17.30 Uhr: Wie es zu erwarten gewesen war, gelangen trotz aller Bemühungen der französischen Polizei die Zwischenergebnisse fortlaufend an die Öffentlichkeit. Derzeit sieht es so aus:
18.20 Uhr: Es liegen jetzt aus verschiedenen Quellen Daten vor, die ein nahezu identisches Bild zeigen (FH=François Hollande; NS=Nicolas Sarkozy; MLP=Marine Le Pen, JLM=Jean-Luc Mélenchon, FB=François Bayrou):
Man kann jetzt also mit einiger Zuversicht davon ausgehen, daß die Ergebnisse dieser ersten Runde so sein werden, wie ich es vorgestern und gestern vorhergesagt hatte. Institut Ifop: FH 27 NS 25,5 MLP 16 JLM 13 FB 10,5 Institut Opinionway: FH 28 NS 26 MLP 16 JLM 13 FB 10 Institut CSA: FH 29 NS 25 MLP 17 JLM 12 Interne Berechnung des Innenministeriums: FH 27 NS 25,5, MLP 16, JLM 13, FB 10,5
19.15 Uhr: Es gibt jetzt Daten (wie immer noch unbestätigt) eines Instituts, die, wenn sie zutreffen, doch noch eine kleine Sensation bedeuten würden: Um 18.59 Uhr meldete Le Soir die folgende Hochrechnung des (als seriös geltenden) Instituts Ipsos: FH 27,4 NS 25,7 MLP 20,0 JLM 11,5 FB 9,0.
20 Prozent für Marine Le Pen - damit hätte niemand gerechnet; ebenso mit einem, gemessen an den Umfragen, so schlechten Ergebnis für Mélenchon wie 11,5 Prozent. Dieser hätte dann Le Pen nicht nur nicht, wie er es als sein Ziel genannt hatte, überrundet; sondern diese hätte eher fast das Doppelte seiner Stimmenzahl eingefahren.

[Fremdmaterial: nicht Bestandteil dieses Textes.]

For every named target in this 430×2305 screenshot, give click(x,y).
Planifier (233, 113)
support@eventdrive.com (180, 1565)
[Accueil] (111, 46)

20.40 Uhr: Die Zahlen von Ipsos sind jetzt offiziell: FH 28,3 NS 25,5 MLP 20,0 JLM 11,7 FB 8,5. Die Werte der anderen Institute sehen inzwischen ähnlich aus.
Die Experten bei France24, darunter der Chef von Ipsos und die einflußreiche Journalistin Michèle Cotta, sind sich einig, daß die Umfragen sich doppelt geirrt haben: Sie haben die Zustimmung zu Marine Le Pen unter- und die Stärke der Linken überschätzt.
Die beiden Linkskandidaten Hollande und Mélenchon haben mit zusammen 38,9 Prozent keineswegs besonders gut abgeschnitten. Ségolène Royal, die Kandidatin der Sozialisten von 2007, hat bereits reagiert und sich an die Wähler von Marine Le Pen gewandt mit dem Appell, im zweiten Wahlgang Hollande zu wählen.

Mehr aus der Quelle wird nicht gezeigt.